_ЗАДАНИЕ_
Представьте все записи ниже в виде таблицы Markdown с колонками «№» и «Строка», где в первой стоит порядковый номер, а во второй сама строка. Пустые строки в таблицу не включайте.

_ИСХОДНЫЕ ДАННЫЕ_
··········

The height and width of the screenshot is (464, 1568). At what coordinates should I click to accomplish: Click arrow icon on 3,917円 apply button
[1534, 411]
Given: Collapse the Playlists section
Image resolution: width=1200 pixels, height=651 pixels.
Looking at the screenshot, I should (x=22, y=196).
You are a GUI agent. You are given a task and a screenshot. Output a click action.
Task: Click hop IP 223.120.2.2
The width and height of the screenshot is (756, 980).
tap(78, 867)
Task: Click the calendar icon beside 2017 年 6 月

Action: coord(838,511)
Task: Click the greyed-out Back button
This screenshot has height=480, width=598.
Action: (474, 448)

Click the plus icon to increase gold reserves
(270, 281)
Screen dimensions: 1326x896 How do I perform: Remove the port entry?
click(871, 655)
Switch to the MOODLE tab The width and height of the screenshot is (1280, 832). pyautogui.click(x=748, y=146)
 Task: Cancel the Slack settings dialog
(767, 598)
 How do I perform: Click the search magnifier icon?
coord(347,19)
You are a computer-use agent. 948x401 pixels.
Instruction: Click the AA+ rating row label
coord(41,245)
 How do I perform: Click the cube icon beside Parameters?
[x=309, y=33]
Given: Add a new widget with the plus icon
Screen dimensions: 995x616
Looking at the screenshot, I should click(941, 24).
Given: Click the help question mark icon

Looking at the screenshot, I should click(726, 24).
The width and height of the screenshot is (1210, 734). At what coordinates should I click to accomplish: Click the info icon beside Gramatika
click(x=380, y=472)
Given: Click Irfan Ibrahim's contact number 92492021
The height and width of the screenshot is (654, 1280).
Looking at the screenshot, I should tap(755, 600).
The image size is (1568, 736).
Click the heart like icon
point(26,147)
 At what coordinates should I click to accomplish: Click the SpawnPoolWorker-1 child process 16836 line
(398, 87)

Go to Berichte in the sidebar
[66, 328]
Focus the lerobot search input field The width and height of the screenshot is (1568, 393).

··········

_РЕШЕНИЕ_
| № | Строка |
|---|---|
| 1 | The height and width of the screenshot is (464, 1568). At what coordinates should I click to accomplish: Click arrow icon on 3,917円 apply button |
| 2 | [1534, 411] |
| 3 | Given: Collapse the Playlists section |
| 4 | Image resolution: width=1200 pixels, height=651 pixels. |
| 5 | Looking at the screenshot, I should (x=22, y=196). |
| 6 | You are a GUI agent. You are given a task and a screenshot. Output a click action. |
| 7 | Task: Click hop IP 223.120.2.2 |
| 8 | The width and height of the screenshot is (756, 980). |
| 9 | tap(78, 867) |
| 10 | Task: Click the calendar icon beside 2017 年 6 月 |
| 11 | Action: coord(838,511) |
| 12 | Task: Click the greyed-out Back button |
| 13 | This screenshot has height=480, width=598. |
| 14 | Action: (474, 448) |
| 15 | Click the plus icon to increase gold reserves |
| 16 | (270, 281) |
| 17 | Screen dimensions: 1326x896 How do I perform: Remove the port entry? |
| 18 | click(871, 655) |
| 19 | Switch to the MOODLE tab The width and height of the screenshot is (1280, 832). pyautogui.click(x=748, y=146) |
| 20 |  Task: Cancel the Slack settings dialog |
| 21 | (767, 598) |
| 22 |  How do I perform: Click the search magnifier icon? |
| 23 | coord(347,19) |
| 24 | You are a computer-use agent. 948x401 pixels. |
| 25 | Instruction: Click the AA+ rating row label |
| 26 | coord(41,245) |
| 27 |  How do I perform: Click the cube icon beside Parameters? |
| 28 | [x=309, y=33] |
| 29 | Given: Add a new widget with the plus icon |
| 30 | Screen dimensions: 995x616 |
| 31 | Looking at the screenshot, I should click(941, 24). |
| 32 | Given: Click the help question mark icon |
| 33 | Looking at the screenshot, I should click(726, 24). |
| 34 | The width and height of the screenshot is (1210, 734). At what coordinates should I click to accomplish: Click the info icon beside Gramatika |
| 35 | click(x=380, y=472) |
| 36 | Given: Click Irfan Ibrahim's contact number 92492021 |
| 37 | The height and width of the screenshot is (654, 1280). |
| 38 | Looking at the screenshot, I should tap(755, 600). |
| 39 | The image size is (1568, 736). |
| 40 | Click the heart like icon |
| 41 | point(26,147) |
| 42 |  At what coordinates should I click to accomplish: Click the SpawnPoolWorker-1 child process 16836 line |
| 43 | (398, 87) |
| 44 | Go to Berichte in the sidebar |
| 45 | [66, 328] |
| 46 | Focus the lerobot search input field The width and height of the screenshot is (1568, 393). |